Please put grenade and /grenade tags around comments so people understand you are rushing to a talking point defending a stance that will likely still not end well. Even with data behind what you are saying regarding admissions numbers, there are additional realities.

If a college is uninviting to a particular minority, they will have to over-admit that minority in order to obtain their quota since that minority group may still not want to go there. This has twofold effect, one: the school can pat themselves on the back by standing up against the patriarchy, and two: they can pat themselves on the back by maintaining the patriarchy.
posted by Nanukthedog at 8:33 AM on April 24, 2014 [2 favorites]


It will always be used to identify qualified members of an in-group in the end, no matter how noble the initial intentions are.

If they wanted more rich white people they could just keep accepting people from good schools with high SAT scores its not exactly difficult though. The key to a diverse and still successful student body is coming up with criteria that allows you to find people that will thrive in an academic environment.

I mean I get the skepticism but I see grit as "Found a baby sitter for the younger sibling he takes care of so he could get a medium score on the SATs" or "Taught herself basic French to write an essay about Camus after her school cancelled all language programs" or "Formed a GLBT club in a small town in Texas and spoke in front of the City Council about bullying." That ability should count way more than some list of letter and number achievements.

Maybe I'm being naive but the plan, as defined in the article, seems like a great step forward for higher education. The alternative, to be 100% "objective" and numbers-based, has just lead to continued lack of diversity.
posted by Potomac Avenue at 8:33 AM on April 24, 2014 [2 favorites]


If you're using flawed quantitative data, the solution is to improve the data collection and analysis, not get rid of data altogether for gut feelings.
posted by Slap*Happy at 8:36 AM on April 24, 2014 [3 favorites]


If a college is uninviting to a particular minority, they will have to over-admit that minority in order to obtain their quota since that minority group may still not want to go there.

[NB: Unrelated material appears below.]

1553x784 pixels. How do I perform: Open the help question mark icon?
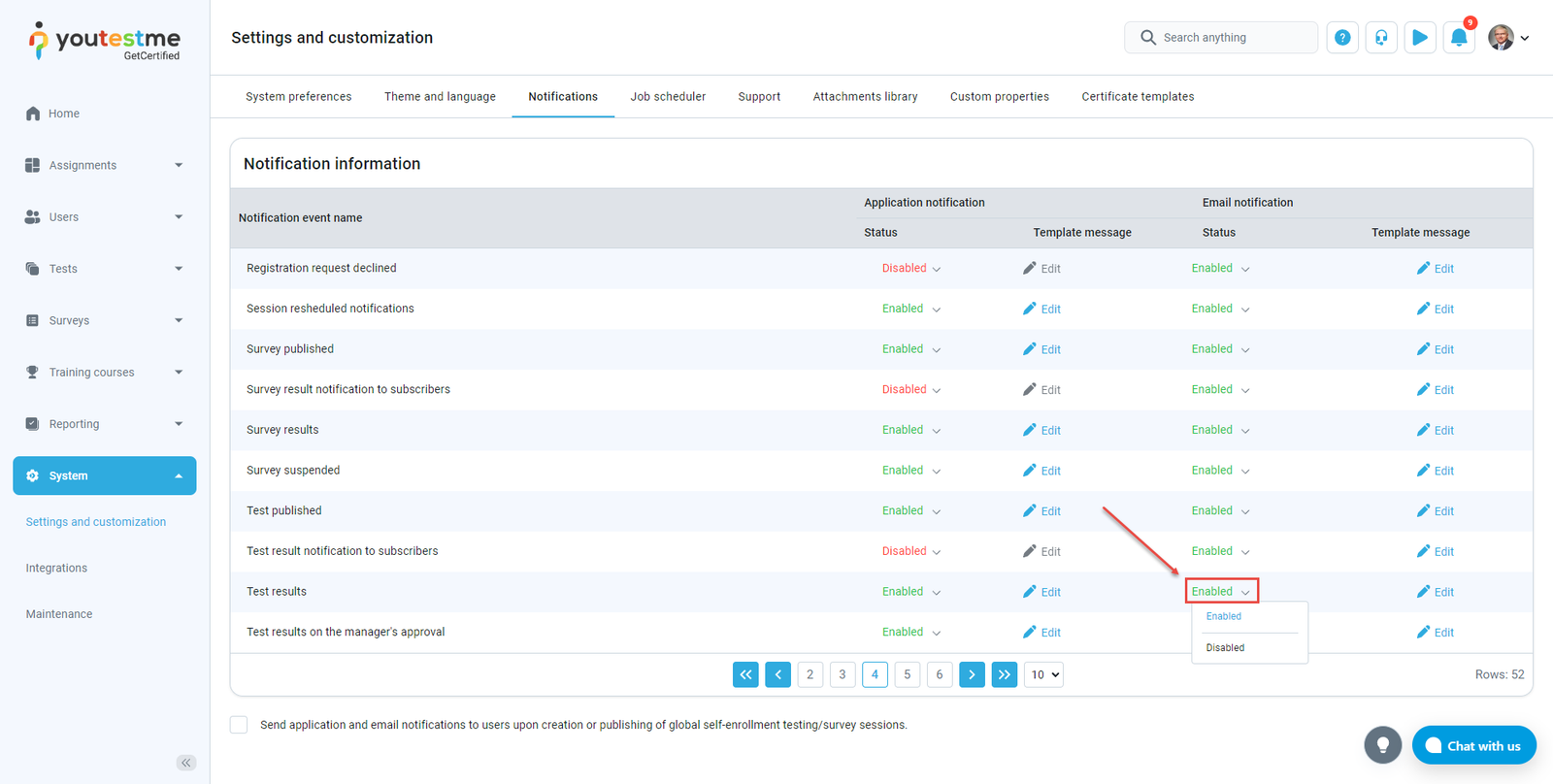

With women it is the opposite -- just admitting based on scores and extracurriculars would mean incoming classes wildly biased toward women. To get the ratio down to 60:40 or 65:45 takes informal affirmative action for male applicants. (Including, I suppose, "grit" now.)

Why it is a crisis to have mostly female students is of course a question that comes to mind.
posted by Dip Flash at 8:39 AM on April 24, 2014 [4 favorites]


If you're using flawed quantitative data, the solution is to improve the data collection and analysis, not get rid of data altogether for gut feelings.

First of all, that is why in the article a new test to determine someone's level of stick-to-itveness is proposed.

But everything can't be quantitative. A candidate's history and personality is important and giving admissions officers the tools to find good candidates from working class backgrounds is way better for our society and for the schools and employers as well.

There is no such thing as a fair, unfettered meritocracy.
posted by Potomac Avenue at 8:45 AM on April 24, 2014 [1 favorite]


There's certainly reason to be skeptical about measurements designed to get at something so amorphous as "character" in student applicants, but I'm troubled that people seem to think that somehow strictly "academic" criteria are free from socioeconomic distortions and will lead to just outcomes.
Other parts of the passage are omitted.